BEGIN Data under study

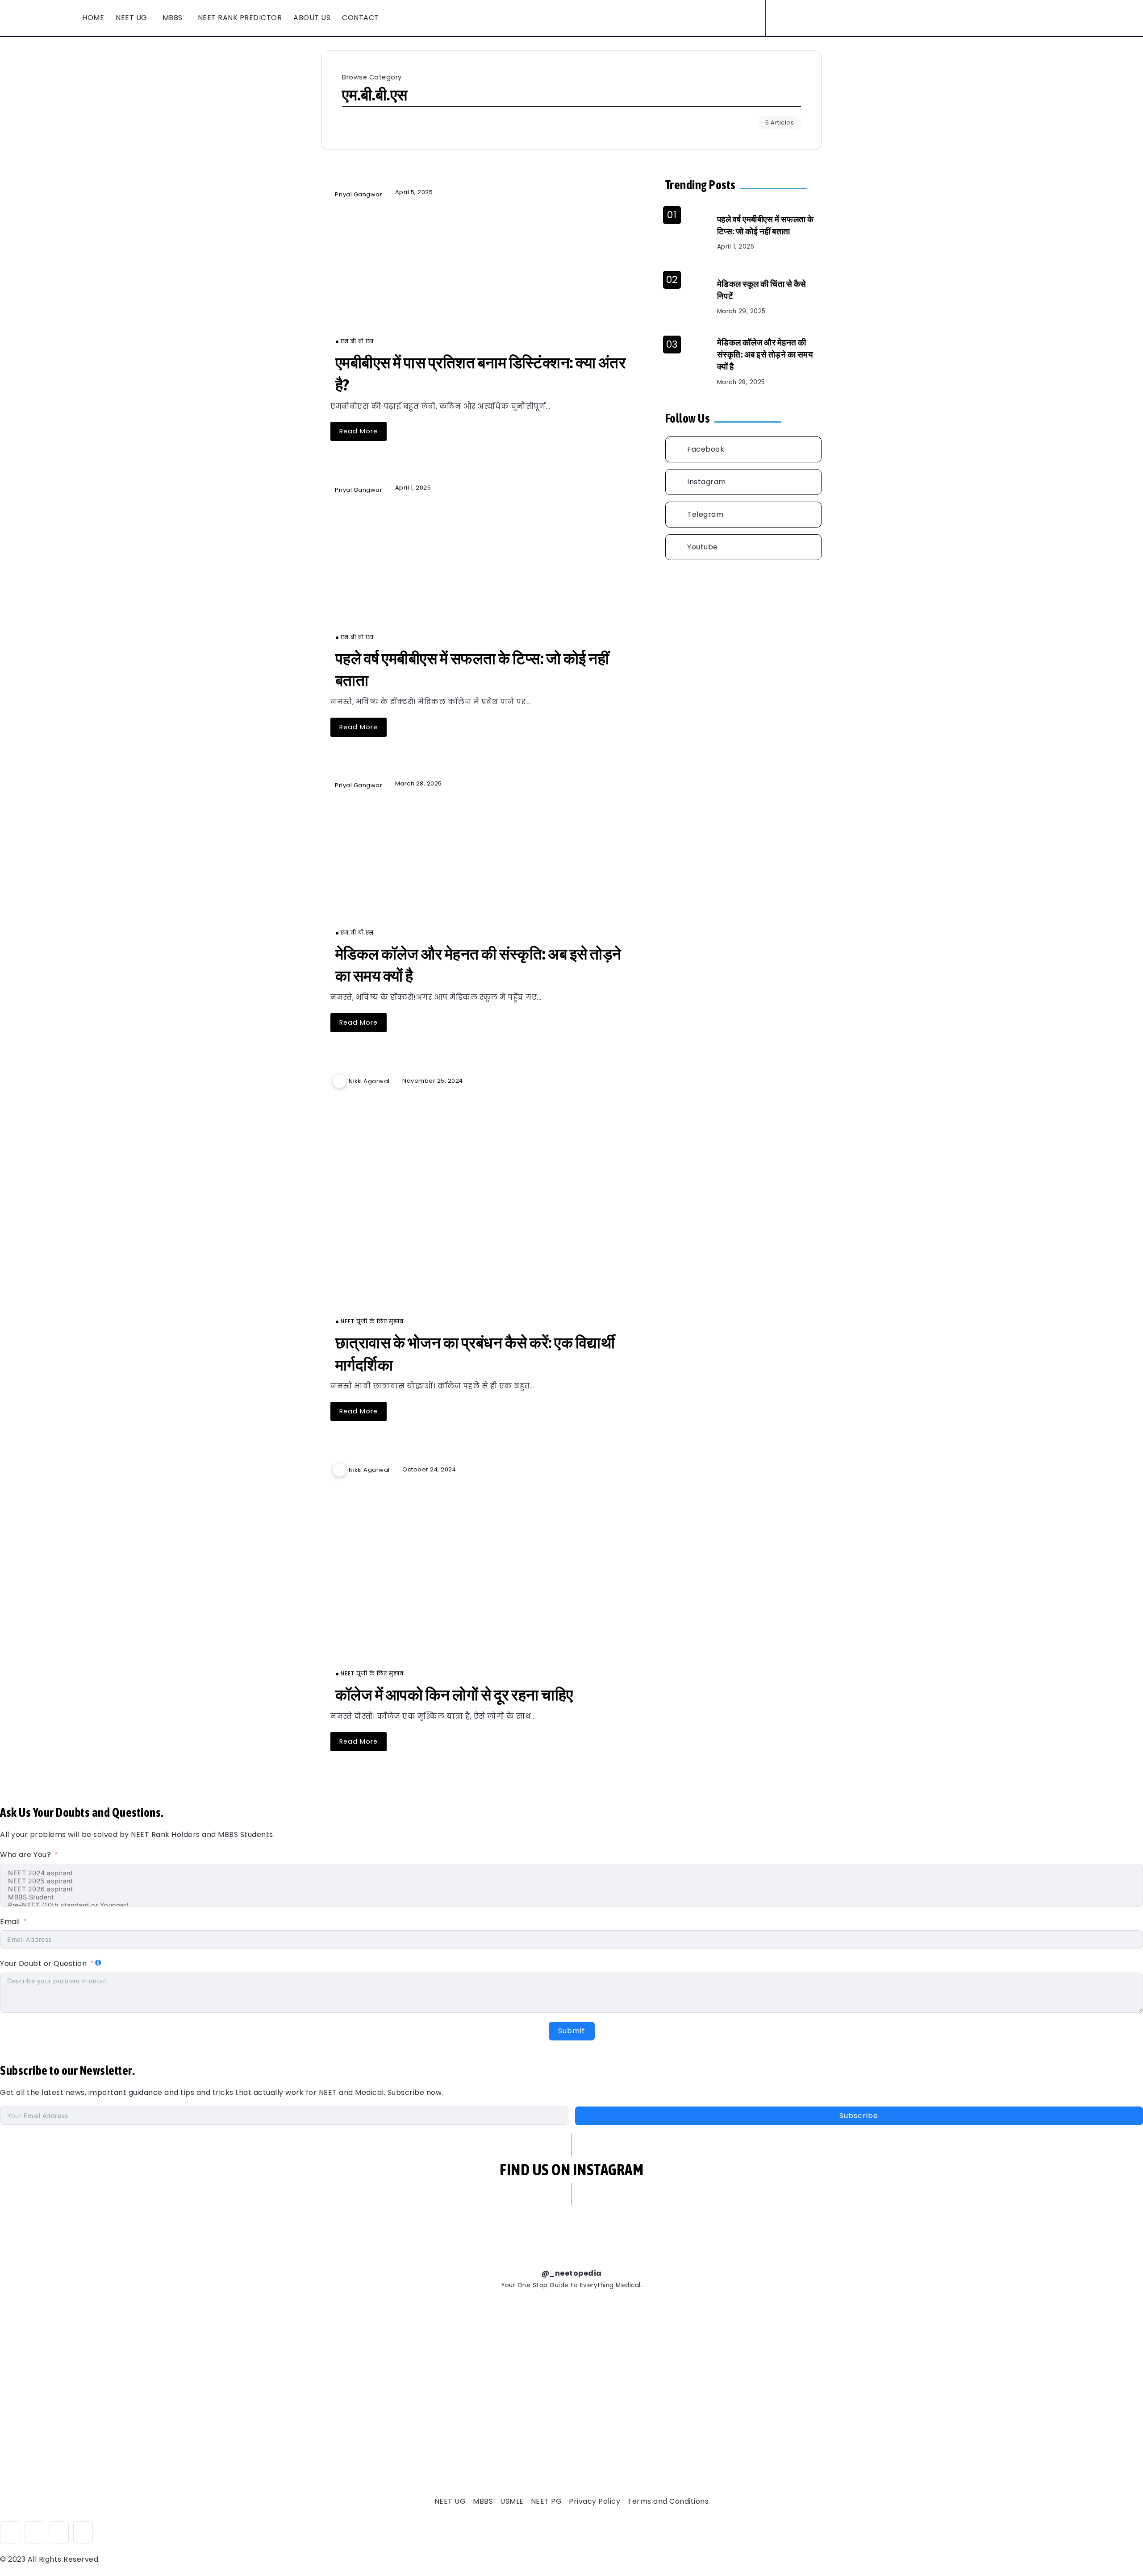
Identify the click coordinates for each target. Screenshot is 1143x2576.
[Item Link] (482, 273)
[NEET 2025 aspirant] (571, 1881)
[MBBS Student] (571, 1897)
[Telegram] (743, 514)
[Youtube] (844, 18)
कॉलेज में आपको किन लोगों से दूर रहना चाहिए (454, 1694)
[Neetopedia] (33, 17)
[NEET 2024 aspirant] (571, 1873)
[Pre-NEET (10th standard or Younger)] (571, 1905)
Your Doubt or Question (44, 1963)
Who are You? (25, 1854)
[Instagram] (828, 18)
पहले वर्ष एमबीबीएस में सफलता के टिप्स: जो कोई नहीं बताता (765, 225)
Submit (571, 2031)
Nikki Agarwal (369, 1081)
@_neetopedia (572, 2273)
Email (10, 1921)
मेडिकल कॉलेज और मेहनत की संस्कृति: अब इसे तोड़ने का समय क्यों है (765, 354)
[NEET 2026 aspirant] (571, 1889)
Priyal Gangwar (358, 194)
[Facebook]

END Data under study

Work required
From the line containing "Your Doubt or Question (44, 1963)" to the final line of the data above, transcribe every line exactly and nothing more.

Exercise result
Your Doubt or Question (44, 1963)
Who are You? (25, 1854)
[Instagram] (828, 18)
पहले वर्ष एमबीबीएस में सफलता के टिप्स: जो कोई नहीं बताता (765, 225)
Submit (571, 2031)
Nikki Agarwal (369, 1081)
@_neetopedia (572, 2273)
Email (10, 1921)
मेडिकल कॉलेज और मेहनत की संस्कृति: अब इसे तोड़ने का समय क्यों है (765, 354)
[NEET 2026 aspirant] (571, 1889)
Priyal Gangwar (358, 194)
[Facebook]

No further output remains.